Savannah might just be one of the most underrated cities in the U.S.A. This buzzing little destination in Georgia charms you from the moment you arrive, with its elegant pre-war mansions, a lovely historic center, and plenty of large avenues lined with towering oak trees laden with Spanish moss.
The Historic District is the most popular part of the city. It’s the largest National Historic Landmark District in the United States. Gorgeous squares give way to cobbled streets, lined with 18th and 19th-century homes. Everywhere you go, those incredible oak trees soar above, creating a beautiful and serene atmosphere.
At its heart, Savannah is an artsy, alternative community, complete with a vibrant nightlife. Various museums clamor for attention, while students come from far and wide to study at the preeminent Savannah College of Art & Design, one of the most prestigious in the country. You’ll be welcomed as a friend wherever you go as well – there’s a reason Savannah is known as the Hostess City of the South.
Speaking of the south, you probably already know that the food here is going to be fantastic. Some of the world’s greatest comfort foods make an appearance; crumbed, fried, and loaded with cheese. But that’s not all that’s on offer. Savannah is also looking forward. From trendy brunch spots to high-end restaurants, the city’s chefs are transforming the local ingredients and recipes, reinventing them for the new age.
A trip to this city will surprise, delight, and have you planning a return visit. The best way to get your bearings on the ground is with our historic walking tour Savannah, delving into this city’s fascinating story.
History of Savannah
Like the rest of the United States, Savannah is built on land that first belonged to the Native Americans. A tribe known as the Yamacraws were first to settle in the area around Savannah. They would go on to become fast friends with the first white settlers who arrived during the 18th century.

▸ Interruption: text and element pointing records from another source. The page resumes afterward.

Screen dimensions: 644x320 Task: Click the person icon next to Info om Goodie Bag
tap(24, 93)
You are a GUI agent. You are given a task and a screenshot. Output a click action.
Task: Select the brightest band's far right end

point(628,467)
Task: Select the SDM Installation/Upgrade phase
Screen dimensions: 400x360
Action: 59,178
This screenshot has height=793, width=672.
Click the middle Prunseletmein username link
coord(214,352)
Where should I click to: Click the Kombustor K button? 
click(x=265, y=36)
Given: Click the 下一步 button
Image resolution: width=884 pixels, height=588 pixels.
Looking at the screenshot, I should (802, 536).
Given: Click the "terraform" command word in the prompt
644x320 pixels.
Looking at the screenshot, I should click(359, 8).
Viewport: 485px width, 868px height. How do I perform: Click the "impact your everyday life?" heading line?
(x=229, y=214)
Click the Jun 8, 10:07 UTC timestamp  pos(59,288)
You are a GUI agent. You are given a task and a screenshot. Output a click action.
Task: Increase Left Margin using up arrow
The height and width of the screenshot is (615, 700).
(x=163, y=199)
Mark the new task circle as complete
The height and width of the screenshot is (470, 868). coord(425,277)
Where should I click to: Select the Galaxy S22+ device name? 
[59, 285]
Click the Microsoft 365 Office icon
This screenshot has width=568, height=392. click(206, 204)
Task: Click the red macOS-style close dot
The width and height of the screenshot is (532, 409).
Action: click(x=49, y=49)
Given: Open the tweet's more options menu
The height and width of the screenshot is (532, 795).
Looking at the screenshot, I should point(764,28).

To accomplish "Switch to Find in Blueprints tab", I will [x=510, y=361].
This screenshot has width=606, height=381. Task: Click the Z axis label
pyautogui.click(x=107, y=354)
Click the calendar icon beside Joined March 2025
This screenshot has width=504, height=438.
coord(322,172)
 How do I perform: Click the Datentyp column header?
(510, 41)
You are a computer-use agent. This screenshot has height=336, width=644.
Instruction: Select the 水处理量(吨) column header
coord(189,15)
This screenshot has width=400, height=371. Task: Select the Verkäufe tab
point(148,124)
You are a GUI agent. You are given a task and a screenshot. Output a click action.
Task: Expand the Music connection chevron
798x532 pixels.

The Settlement of Savannah
On February 12th, 1733, General James Oglethorpe, his crew, and colonists arrived at Yamacraw Bluff, right in the middle of what is now River Street along the water. They were greeted by Tomochici and his Yamacraws, who gave the settlers permission to form a settlement by the river. With this early cooperation between the settlers and Native Americans, Savannah avoided the warfare and bloodshed that marked so many other colonies in America.
America’s First Planned City
James Oglethorpe had arrived with a plan for his new settlement. The first grid system used in America created a series of integrated and walkable neighborhoods. As Savannah grew, it quickly became an important trading post thanks to its location by the river. However, when the American Revolution broke out, that same strategic location meant that it was hotly contested territory. At first, the British held the city, but it fell to a combination of American and French troops during the war. After independence was won against the British, the city boomed thanks to the cotton trade in America’s south. During this time, many of the historic houses in Savannah were constructed by the residents, most of which still stand today.
Those good times and economic fortunes ground to a halt when the American Civil War broke out across the country. A strict sea blockade stopped any trade from leaving the city, causing the economy to crash. Savannah wasn’t captured until General William Sherman of the Union Army arrived in 1864, at the end of his famous March to the Sea campaign. This campaign began upon leaving the captured city of Atlanta, burning the cities they captured along the way to disrupt the enemy’s economy and supply lines. It’s said that the Savannah was spared because of its beauty – something we can all appreciate today.
Since then, Savannah has once again rebuilt itself into a successful city. There are, of course, many more stories to discover, best explored on our self guided walking tour of Savannah. Visiting the most beautiful squares and monuments of the Historic District, it delves into the history in greater depth, from settlement to modern-day. It can also be done as a Savannah virtual walking tour, letting you explore from the comfort of home.
Where to Stay in Savannah
The 5 Best Areas to Stay in Savannah
- The Historic District
- City Market
- River Street
- The Victorian District
For those who want to stay in the middle of it all, Savannah’s Historic District is a fantastic choice. Cobblestoned streets, green squares, and fascinating architecture all combine here to create an alluring atmosphere. It’s the most popular area for tourists to stay, and where you’ll probably spend most of your time while visiting. As we’ve already mentioned, it’s also the area where our self guided tour of Savannah takes place.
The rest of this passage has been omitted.